Word Salad And Rules Of Conformity
The conversation-capable computer has often been said to be just around the corner. All too often, what is found around the corner is an impenetrable wall.
Word salad
Word salad is a string of words which gives the impression of having been formed by selecting words mostly or entirely at random. The psychological terms for this include 'verbigeration' and 'schizophasia'. The linguistic term is 'modern poetry'.
Rules of conformity
When people communicate, they use the communal protocols of their language. When a small selection of these communal protocols - the rules of conformity - is studied and written down it is often called a grammar. In reality, nobody has yet captured all of the rules of conformity of any single language, hence, no written grammar can claim to be a complete natural grammar.
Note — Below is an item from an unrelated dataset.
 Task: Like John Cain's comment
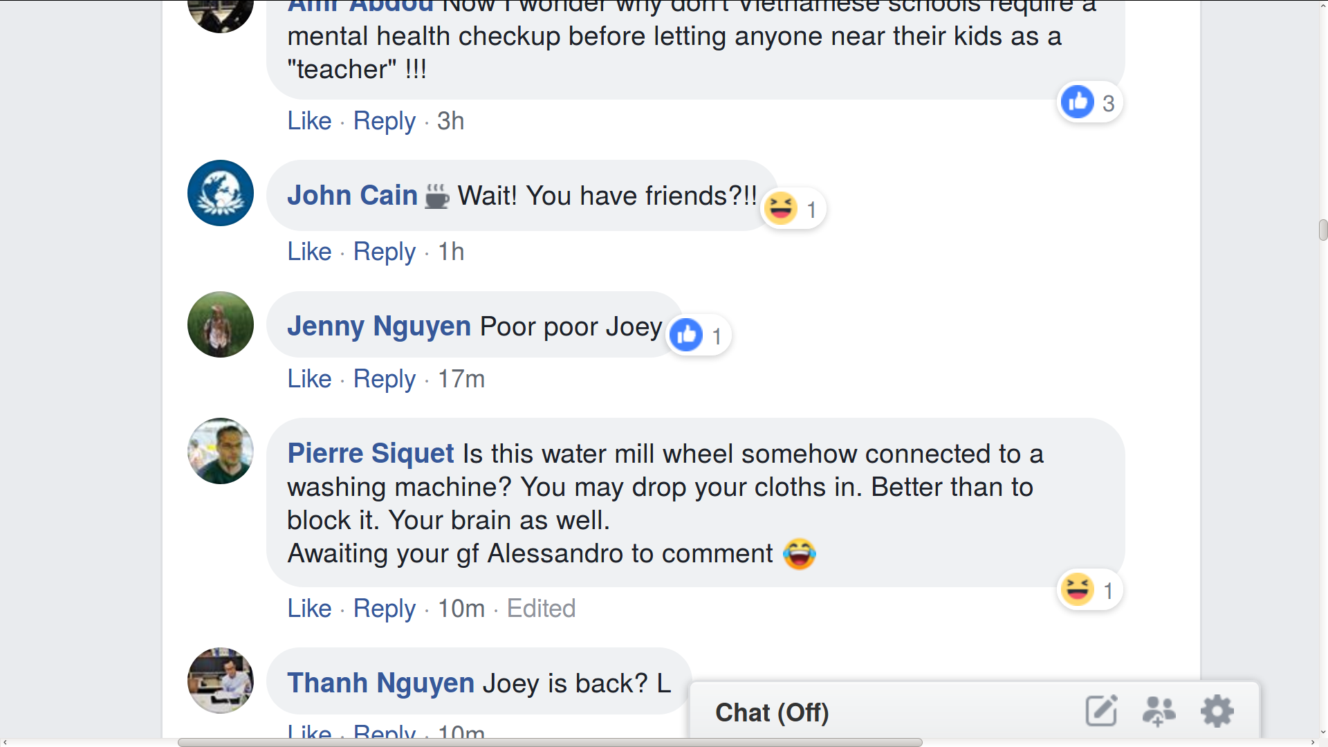308,252
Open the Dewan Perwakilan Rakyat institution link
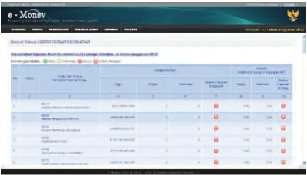 [x=60, y=119]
Anything said, any message which conforms to the natural grammar of a community will be accepted as a valid message. The so-called 'truth value' of the idea conveyed by the message is entirely irrelevant to the validation process: "I always tell lies." is a perfectly valid English-language message.
The first rule of conformity in the case of written English constrains messages to be written using a specific character set. The character set most commonly found in the sphere of computing is the ASCII character set. It is a relatively simple matter to program a computer to output a random stream of printable ASCII characters. However, that output bears no resemblance whatsoever to English, as is shown here.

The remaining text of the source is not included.